After Bach, the oboe da caccia quickly fell out of use. The knowledge of its exact sound and construction was lost, and instruments once believed to be oboes da caccia have proven not to be this instrument at all or to consist only of parts of one. The consensus amongst scholars during the first half of the 20th century was that no known instruments from Bach's time had survived to the present day. Interest in the da caccia was revived in the early 1970s, in part due to the ongoing Teldec Records project to record the complete cantatas of J.S. Bach, conducted by Nikolaus Harnoncourt and Gustav Leonhardt. The taille, a straight two-key oboe pitched in F, had previously been used for the da caccia parts in period-instrument recordings, with mixed results.

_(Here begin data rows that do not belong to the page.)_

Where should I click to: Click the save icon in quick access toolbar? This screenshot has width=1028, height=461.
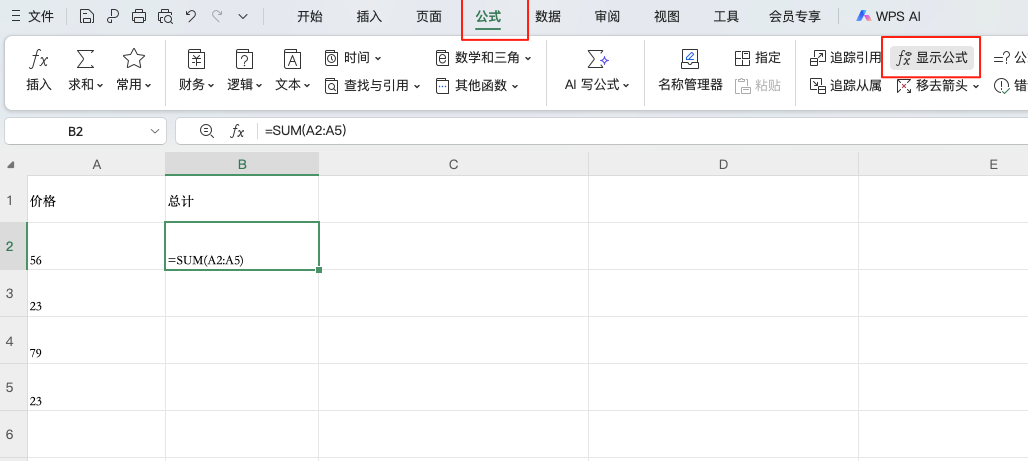pyautogui.click(x=87, y=16)
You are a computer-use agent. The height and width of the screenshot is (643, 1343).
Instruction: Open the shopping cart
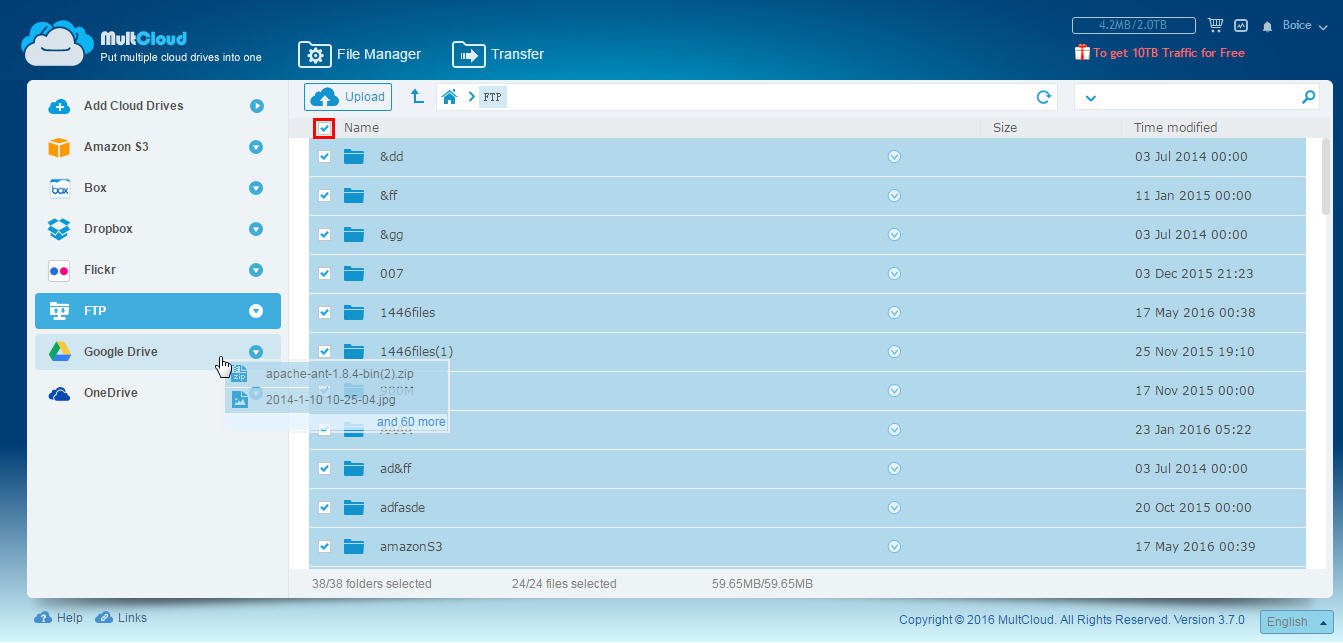pos(1216,24)
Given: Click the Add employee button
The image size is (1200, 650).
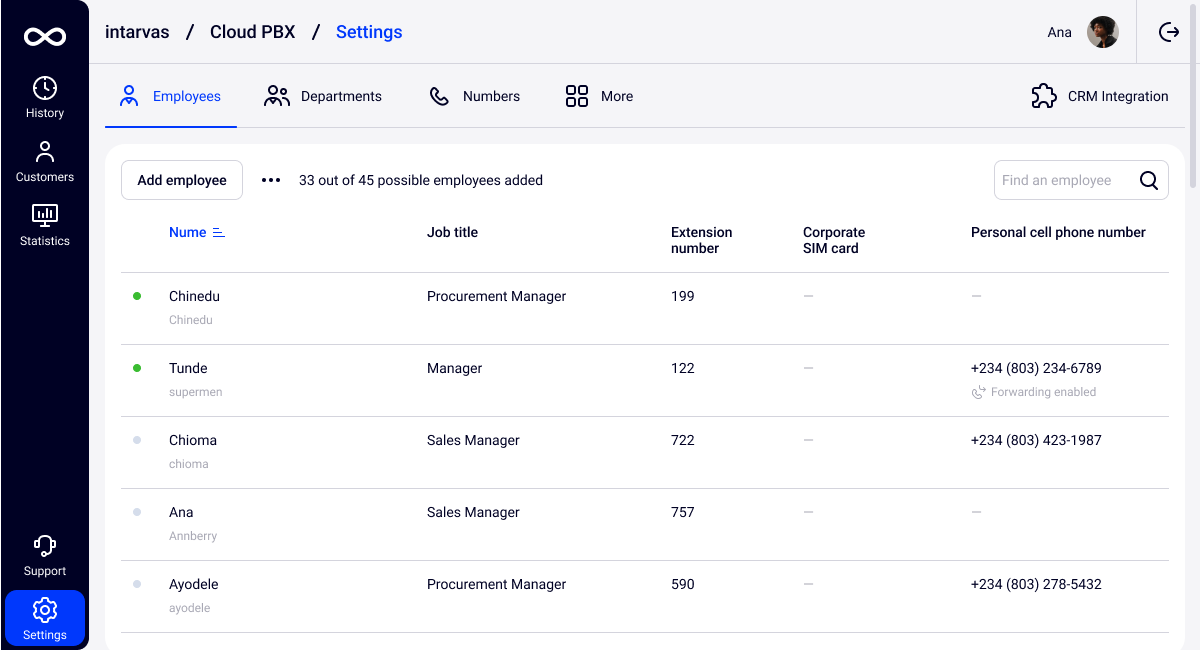Looking at the screenshot, I should [x=182, y=180].
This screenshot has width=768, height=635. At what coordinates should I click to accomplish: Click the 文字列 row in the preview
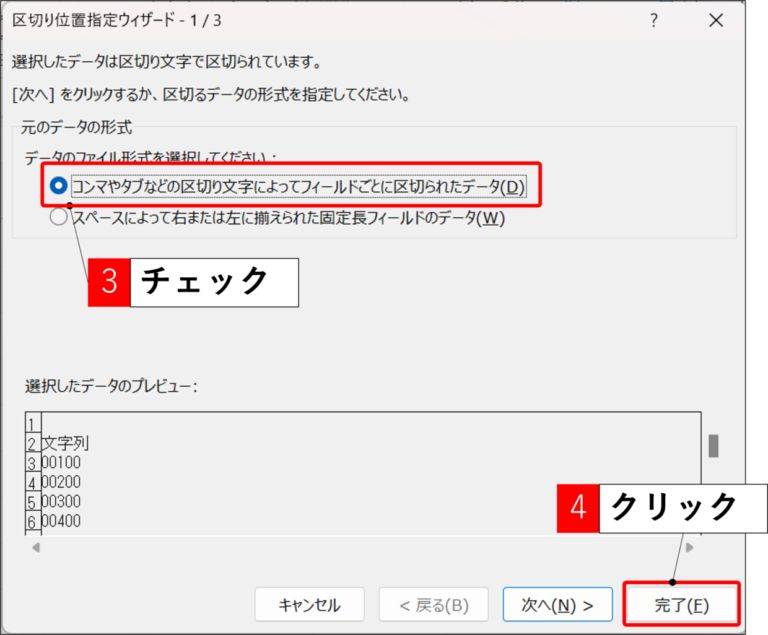point(66,443)
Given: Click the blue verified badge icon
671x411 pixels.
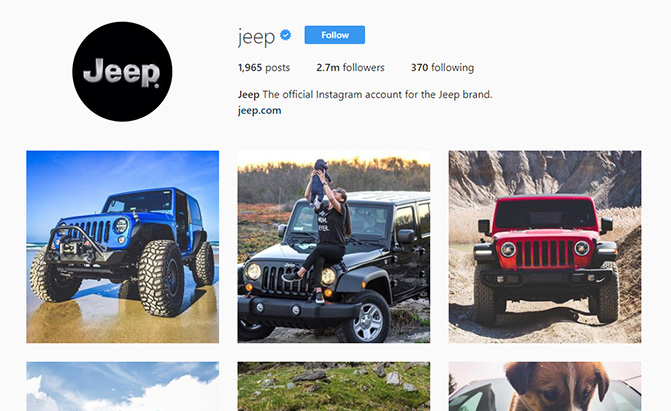Looking at the screenshot, I should [285, 35].
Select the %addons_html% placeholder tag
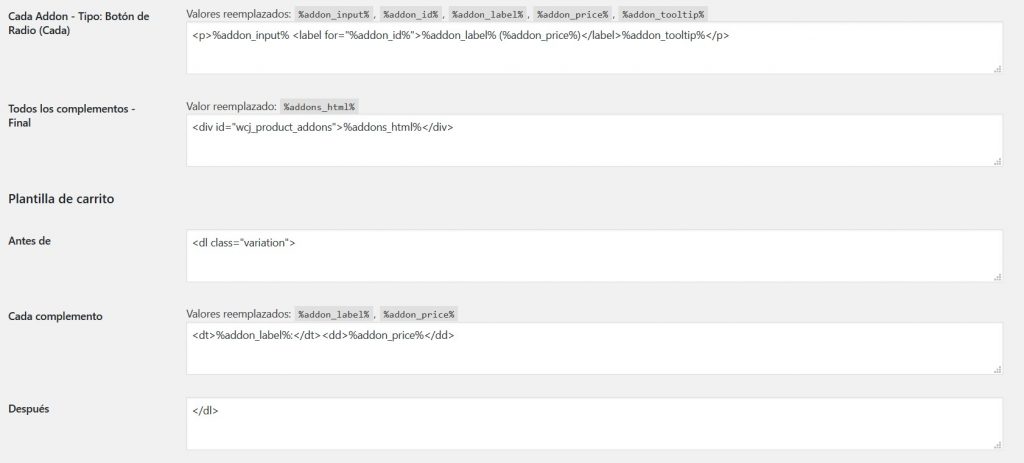This screenshot has width=1024, height=463. tap(320, 106)
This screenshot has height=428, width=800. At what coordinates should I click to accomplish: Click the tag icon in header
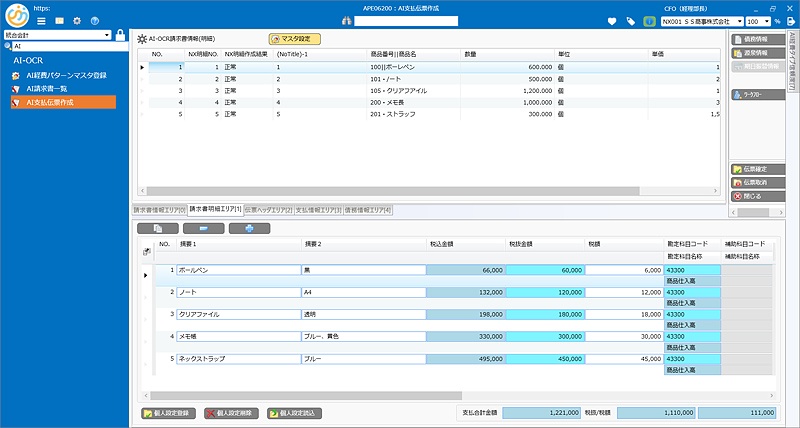click(x=629, y=21)
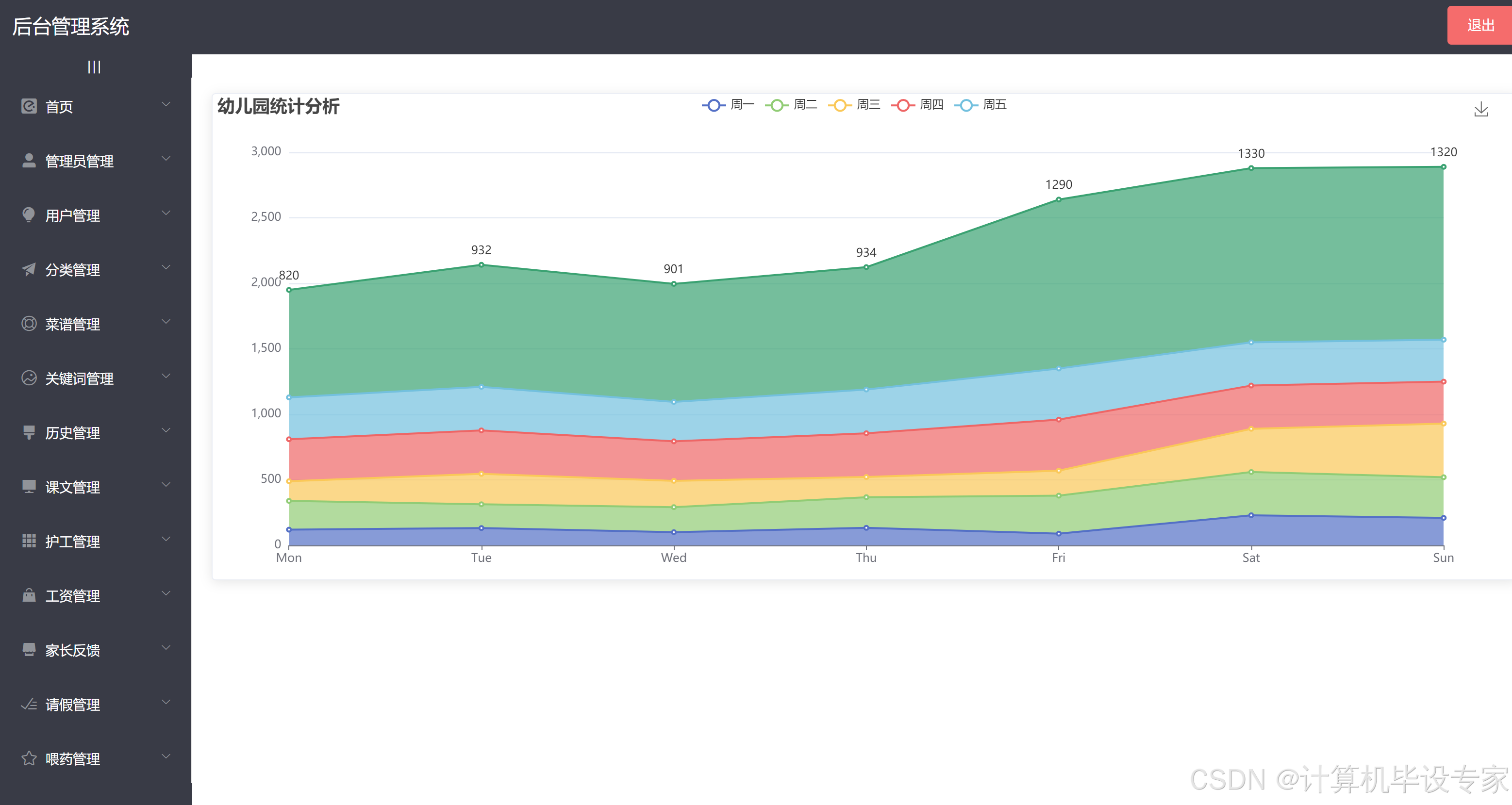Viewport: 1512px width, 805px height.
Task: Click the Fri 1290 data point
Action: tap(1058, 199)
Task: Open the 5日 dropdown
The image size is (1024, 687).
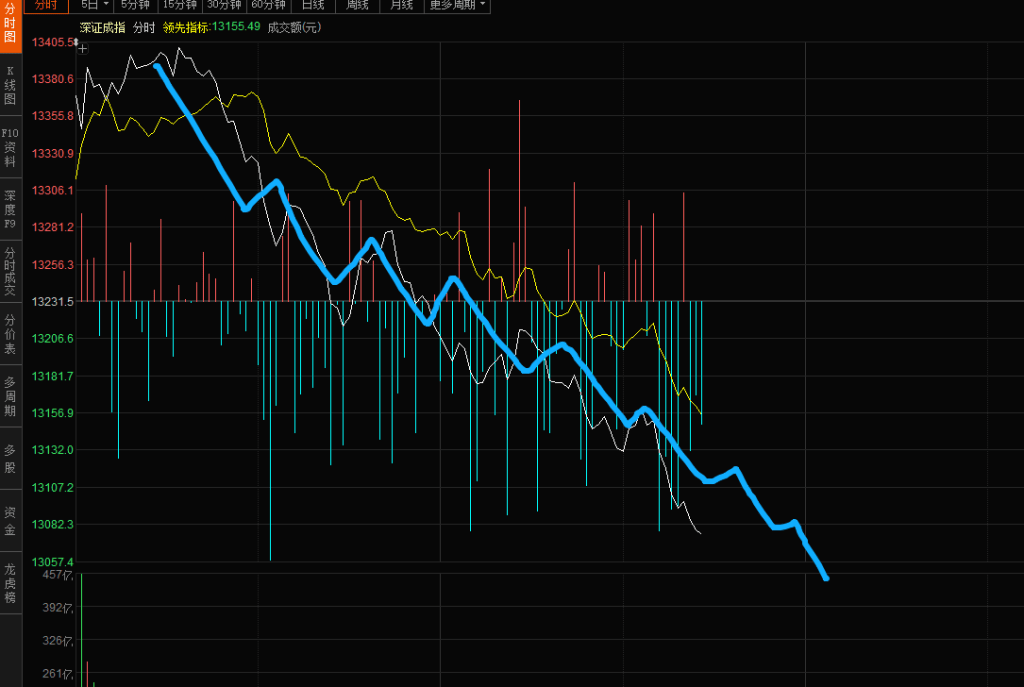Action: (97, 5)
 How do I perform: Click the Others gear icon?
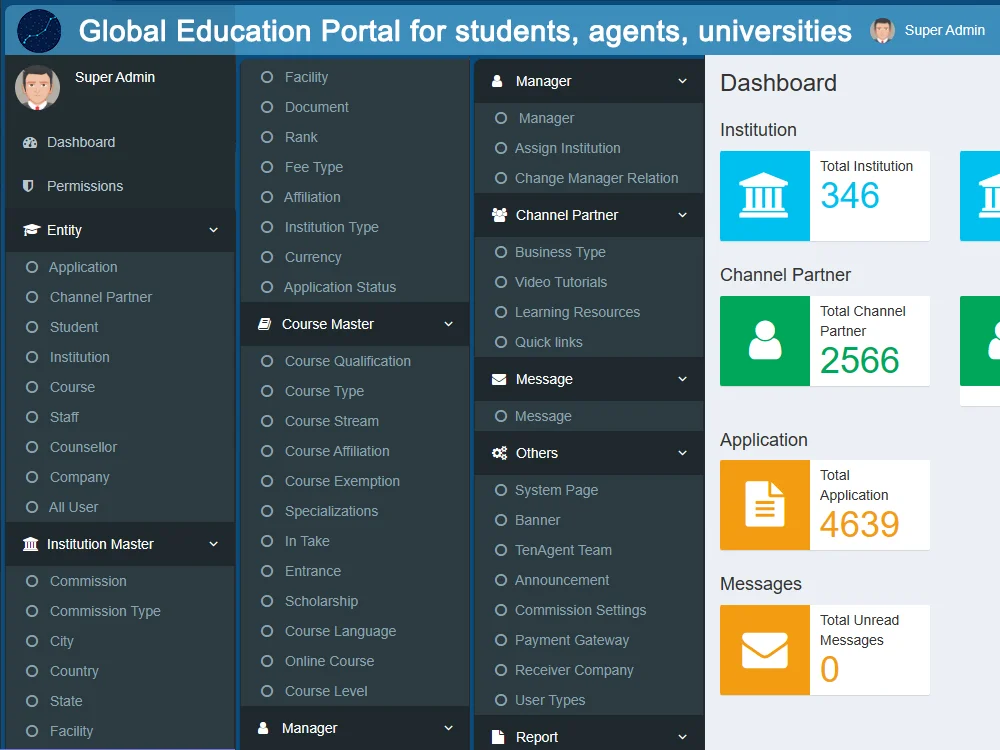point(500,453)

It fell to Cary Karp, a curator at the Music Museum in Stockholm, Sweden, to make the discovery that in fact two well-preserved (but unplayable) Eichentopf da caccias existed in museums in Scandinavia: one of them in his own museum, and another in a museum in Copenhagen. Using measurements taken from the two instruments, oboist and instrument maker Paul Hailperin of Zell im Wiesental, Germany, made the first modern-day copies, and these were used in the Harnoncourt recording of the Weihnachtsoratorium that appeared in late 1973.

Modern-day makers of oboes da caccia include Sand Dalton of Lopez Island, Washington, United States; Richard Earle and Tony Millyard in the UK; Marcel Ponseele in Belgium; Henri Gohin in France; and Joel Robinson in New York City.